Activity
Please set down exactly the lines of the listing below from the line containing "817x385 pixels." through the line containing "Collapse the role (角色) select dropdown", both lines included, leaving out all other lines.

Information provided
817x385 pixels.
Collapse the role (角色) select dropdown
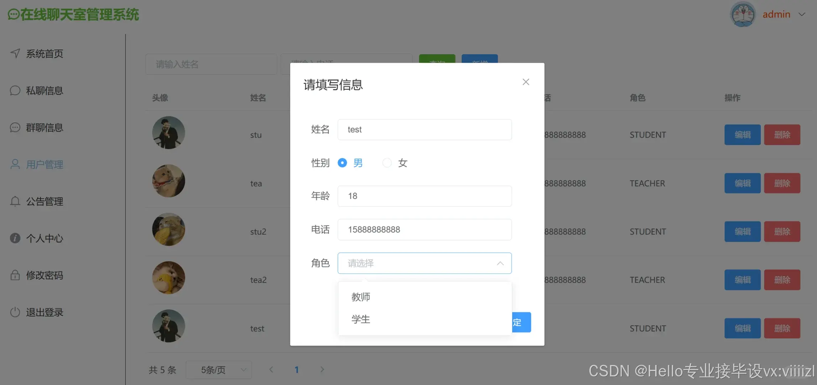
...
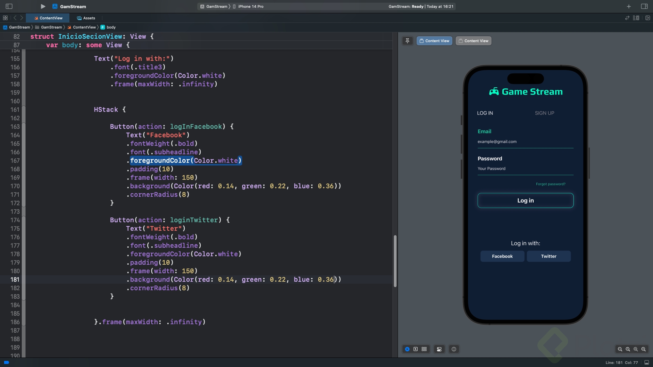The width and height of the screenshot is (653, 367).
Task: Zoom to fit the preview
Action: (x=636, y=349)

Solution
817x385 pixels.
Collapse the role (角色) select dropdown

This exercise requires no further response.